Figure 1.

Impact of c‐d‐GMP on Tde1, Tae and Hcp levels. A. The T6SS cluster composed of the divergently transcribed imp (Green) and hcp (Red) operons encoding 14 and 9 genes, respectively, and the remote island starting from atu3642 (vgrG‐2) encoded by A. tumefaciens strain C58. B. Expression of wild‐type SadC and a catalytically inactive SadC (psadC*) in wild‐type A. tumefaciens grown to early exponential phase in 523 medium. C. Western blots using Tde1, Tae, Hcp and RpoA (Loading Control) antibodies on whole lysates of ΔtssL cells (No secretion control) or wild‐type cells transformed with either pBBRMCS4 (vector control), psadC, psadC*, pwspR and pPA2133 grown to early exponential phase in 523 medium.
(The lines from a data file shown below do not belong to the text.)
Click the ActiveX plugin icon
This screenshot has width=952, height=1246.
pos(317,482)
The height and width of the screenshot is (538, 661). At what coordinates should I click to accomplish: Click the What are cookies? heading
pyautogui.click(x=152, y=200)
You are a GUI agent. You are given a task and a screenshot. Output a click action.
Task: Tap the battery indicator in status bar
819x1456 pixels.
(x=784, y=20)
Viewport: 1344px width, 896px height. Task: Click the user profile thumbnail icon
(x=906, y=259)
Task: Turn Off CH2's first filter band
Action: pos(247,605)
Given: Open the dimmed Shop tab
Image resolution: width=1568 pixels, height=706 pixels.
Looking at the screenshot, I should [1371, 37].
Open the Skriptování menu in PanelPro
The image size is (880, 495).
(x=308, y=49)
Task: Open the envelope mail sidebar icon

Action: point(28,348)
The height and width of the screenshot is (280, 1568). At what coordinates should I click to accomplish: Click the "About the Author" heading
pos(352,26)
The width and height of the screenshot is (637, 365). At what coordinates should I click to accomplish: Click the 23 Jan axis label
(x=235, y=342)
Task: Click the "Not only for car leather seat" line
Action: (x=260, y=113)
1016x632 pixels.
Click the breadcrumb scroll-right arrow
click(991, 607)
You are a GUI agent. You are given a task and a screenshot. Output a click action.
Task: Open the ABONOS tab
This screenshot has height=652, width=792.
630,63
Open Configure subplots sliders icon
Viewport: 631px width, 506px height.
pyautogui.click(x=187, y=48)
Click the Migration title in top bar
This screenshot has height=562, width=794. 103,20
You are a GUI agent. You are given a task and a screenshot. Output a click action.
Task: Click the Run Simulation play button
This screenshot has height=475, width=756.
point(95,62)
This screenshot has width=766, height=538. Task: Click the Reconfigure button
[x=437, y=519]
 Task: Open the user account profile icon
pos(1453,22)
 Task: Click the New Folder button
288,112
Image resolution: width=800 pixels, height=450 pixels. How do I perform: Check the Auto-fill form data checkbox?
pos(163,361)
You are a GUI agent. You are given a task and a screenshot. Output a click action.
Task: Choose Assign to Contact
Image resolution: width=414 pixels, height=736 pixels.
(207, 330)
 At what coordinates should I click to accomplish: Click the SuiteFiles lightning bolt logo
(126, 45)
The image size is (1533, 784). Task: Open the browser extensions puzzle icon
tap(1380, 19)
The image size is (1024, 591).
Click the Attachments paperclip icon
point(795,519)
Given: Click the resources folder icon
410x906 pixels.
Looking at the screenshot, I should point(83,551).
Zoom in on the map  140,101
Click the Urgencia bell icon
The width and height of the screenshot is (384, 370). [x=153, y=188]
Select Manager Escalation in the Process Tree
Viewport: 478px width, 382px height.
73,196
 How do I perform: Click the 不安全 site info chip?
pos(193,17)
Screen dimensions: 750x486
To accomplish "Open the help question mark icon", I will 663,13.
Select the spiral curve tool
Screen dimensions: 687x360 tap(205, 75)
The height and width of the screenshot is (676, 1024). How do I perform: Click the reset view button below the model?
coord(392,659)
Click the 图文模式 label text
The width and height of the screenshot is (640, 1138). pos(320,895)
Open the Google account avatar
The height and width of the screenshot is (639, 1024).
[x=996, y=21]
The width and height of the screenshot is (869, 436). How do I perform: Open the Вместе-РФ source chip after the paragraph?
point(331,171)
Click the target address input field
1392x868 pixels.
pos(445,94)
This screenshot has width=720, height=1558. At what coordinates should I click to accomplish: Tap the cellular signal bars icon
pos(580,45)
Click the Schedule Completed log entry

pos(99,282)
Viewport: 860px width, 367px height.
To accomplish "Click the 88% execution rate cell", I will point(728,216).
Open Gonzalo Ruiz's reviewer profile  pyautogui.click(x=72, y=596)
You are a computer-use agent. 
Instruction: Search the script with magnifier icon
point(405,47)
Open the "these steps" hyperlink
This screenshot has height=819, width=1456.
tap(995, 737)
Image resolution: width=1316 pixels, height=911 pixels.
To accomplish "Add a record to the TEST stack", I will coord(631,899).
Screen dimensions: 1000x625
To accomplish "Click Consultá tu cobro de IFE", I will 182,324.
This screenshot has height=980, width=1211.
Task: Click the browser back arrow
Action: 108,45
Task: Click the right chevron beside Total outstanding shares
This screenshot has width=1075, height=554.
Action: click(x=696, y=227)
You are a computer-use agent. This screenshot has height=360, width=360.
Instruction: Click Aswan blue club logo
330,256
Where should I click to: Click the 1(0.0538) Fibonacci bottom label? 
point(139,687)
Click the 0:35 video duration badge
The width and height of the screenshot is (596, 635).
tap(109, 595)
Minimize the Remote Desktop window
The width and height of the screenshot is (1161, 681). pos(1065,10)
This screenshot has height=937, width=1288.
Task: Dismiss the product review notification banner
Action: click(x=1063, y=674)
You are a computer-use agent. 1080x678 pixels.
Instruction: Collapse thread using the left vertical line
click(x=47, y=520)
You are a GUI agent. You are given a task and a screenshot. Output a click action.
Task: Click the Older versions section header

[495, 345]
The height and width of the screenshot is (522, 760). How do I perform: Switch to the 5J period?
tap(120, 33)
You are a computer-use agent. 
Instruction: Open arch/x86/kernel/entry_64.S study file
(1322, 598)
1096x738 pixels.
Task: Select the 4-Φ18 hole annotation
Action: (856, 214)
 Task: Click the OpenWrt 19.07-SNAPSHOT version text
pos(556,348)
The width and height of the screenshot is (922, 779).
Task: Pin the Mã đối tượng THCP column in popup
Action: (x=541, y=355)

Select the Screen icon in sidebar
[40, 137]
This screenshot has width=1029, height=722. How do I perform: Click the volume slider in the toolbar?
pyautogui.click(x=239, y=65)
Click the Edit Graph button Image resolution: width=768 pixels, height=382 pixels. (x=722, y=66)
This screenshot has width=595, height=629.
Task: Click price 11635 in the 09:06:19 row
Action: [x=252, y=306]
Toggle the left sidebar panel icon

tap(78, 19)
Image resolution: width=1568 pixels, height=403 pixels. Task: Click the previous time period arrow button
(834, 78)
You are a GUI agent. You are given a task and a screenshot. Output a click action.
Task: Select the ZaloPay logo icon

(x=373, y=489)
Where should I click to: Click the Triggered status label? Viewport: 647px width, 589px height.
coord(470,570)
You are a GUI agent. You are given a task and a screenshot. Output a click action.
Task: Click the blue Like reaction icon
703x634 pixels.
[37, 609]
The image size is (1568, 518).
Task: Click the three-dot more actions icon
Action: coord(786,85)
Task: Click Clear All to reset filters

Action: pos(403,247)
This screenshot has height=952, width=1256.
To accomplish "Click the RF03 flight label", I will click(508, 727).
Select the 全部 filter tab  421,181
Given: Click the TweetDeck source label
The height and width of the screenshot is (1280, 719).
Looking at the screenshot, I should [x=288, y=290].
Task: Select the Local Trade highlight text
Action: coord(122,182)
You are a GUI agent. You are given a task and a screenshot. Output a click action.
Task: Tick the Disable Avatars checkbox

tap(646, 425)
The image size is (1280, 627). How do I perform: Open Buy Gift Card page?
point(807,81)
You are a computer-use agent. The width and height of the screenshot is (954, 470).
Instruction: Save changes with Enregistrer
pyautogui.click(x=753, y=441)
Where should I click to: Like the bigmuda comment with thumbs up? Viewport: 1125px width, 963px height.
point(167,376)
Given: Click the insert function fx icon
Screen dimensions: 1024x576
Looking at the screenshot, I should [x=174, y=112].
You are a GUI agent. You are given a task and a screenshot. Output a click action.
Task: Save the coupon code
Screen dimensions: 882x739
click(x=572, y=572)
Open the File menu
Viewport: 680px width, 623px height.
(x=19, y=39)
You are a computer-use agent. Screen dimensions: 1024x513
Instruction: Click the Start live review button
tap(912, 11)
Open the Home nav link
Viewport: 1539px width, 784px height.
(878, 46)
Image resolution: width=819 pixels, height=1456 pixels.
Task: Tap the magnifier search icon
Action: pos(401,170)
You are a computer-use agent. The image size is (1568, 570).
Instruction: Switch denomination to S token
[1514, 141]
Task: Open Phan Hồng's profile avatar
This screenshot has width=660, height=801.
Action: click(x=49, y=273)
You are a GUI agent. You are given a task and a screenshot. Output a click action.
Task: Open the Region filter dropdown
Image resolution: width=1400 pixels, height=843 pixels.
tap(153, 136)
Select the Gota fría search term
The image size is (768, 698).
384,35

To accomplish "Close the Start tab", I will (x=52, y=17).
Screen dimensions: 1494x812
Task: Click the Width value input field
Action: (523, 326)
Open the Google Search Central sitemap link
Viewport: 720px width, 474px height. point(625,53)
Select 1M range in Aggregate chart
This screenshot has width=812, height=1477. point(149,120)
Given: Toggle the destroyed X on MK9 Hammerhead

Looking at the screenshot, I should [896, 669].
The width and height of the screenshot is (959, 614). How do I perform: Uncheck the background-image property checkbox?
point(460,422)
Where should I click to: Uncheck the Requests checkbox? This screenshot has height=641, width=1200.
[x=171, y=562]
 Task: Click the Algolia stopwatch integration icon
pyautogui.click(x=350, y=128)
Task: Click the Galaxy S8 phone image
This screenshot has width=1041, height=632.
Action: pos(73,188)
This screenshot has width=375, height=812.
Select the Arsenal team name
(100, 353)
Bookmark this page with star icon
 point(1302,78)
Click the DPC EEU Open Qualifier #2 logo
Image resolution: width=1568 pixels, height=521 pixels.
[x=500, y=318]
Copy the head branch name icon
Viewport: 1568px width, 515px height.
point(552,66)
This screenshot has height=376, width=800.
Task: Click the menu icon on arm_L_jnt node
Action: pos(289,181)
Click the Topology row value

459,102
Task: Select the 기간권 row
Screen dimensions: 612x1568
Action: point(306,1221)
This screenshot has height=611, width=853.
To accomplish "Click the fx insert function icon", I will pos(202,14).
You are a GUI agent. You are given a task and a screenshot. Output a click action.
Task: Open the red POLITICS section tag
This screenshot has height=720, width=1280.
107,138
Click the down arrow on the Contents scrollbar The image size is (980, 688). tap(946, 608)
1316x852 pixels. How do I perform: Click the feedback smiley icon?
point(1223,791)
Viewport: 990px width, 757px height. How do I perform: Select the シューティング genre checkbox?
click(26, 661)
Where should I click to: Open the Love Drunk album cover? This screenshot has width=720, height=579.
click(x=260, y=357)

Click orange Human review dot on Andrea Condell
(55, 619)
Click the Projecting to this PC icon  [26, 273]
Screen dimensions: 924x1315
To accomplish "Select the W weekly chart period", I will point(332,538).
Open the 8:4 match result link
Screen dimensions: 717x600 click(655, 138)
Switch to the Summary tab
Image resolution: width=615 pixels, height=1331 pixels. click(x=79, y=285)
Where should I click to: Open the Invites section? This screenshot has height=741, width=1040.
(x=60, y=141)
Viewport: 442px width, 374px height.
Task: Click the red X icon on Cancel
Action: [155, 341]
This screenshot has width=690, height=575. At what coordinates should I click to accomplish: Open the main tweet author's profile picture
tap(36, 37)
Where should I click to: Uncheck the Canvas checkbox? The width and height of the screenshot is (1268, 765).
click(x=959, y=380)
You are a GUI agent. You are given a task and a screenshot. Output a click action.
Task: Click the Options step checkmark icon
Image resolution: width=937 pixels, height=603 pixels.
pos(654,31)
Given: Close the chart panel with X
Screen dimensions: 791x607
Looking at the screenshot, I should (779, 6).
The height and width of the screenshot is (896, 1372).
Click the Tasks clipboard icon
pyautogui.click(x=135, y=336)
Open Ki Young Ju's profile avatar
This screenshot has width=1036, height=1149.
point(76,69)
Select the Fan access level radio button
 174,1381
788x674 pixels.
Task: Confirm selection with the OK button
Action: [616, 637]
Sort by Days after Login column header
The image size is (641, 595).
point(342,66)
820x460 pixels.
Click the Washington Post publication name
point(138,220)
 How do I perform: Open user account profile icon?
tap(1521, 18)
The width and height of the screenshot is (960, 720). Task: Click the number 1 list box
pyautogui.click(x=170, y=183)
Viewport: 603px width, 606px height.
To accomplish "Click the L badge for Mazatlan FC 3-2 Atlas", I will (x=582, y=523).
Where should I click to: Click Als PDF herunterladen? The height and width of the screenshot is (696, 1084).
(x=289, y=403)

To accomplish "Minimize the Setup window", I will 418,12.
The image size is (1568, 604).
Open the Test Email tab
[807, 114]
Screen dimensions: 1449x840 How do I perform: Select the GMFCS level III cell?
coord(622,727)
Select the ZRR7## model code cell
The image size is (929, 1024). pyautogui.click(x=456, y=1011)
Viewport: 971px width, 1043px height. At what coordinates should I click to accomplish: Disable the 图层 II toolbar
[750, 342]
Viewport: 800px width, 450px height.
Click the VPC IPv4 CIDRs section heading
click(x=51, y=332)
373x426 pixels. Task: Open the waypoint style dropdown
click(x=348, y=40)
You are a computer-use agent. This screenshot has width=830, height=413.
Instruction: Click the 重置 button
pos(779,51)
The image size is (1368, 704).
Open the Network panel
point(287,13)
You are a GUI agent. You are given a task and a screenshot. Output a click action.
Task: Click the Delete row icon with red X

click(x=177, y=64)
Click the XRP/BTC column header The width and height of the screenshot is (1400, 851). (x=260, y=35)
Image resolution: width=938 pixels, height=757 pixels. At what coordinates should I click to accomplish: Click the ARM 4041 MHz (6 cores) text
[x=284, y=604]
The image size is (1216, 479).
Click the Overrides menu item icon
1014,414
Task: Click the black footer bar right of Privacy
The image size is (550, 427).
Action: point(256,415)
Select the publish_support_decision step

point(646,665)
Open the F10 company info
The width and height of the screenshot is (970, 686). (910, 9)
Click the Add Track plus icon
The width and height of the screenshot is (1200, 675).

D. C‐di‐GMP levels were quantified via LC‐MS/MS. Transformed cells were grown for 16 h in 523 medium and cells equivalent to an OD600 5 were collected. Samples of interest were compared to a standard curve derived from measurements of known concentrations of pure c‐di‐GMP to determine the concentration (in nM) of c‐di‐GMP in the samples. All experiments are the mean of two independent biological experiments with standard deviation error bars. Statistical significance was determined using students t‐test with p < 0.05*, p < 0.01 **, p < 0.001***.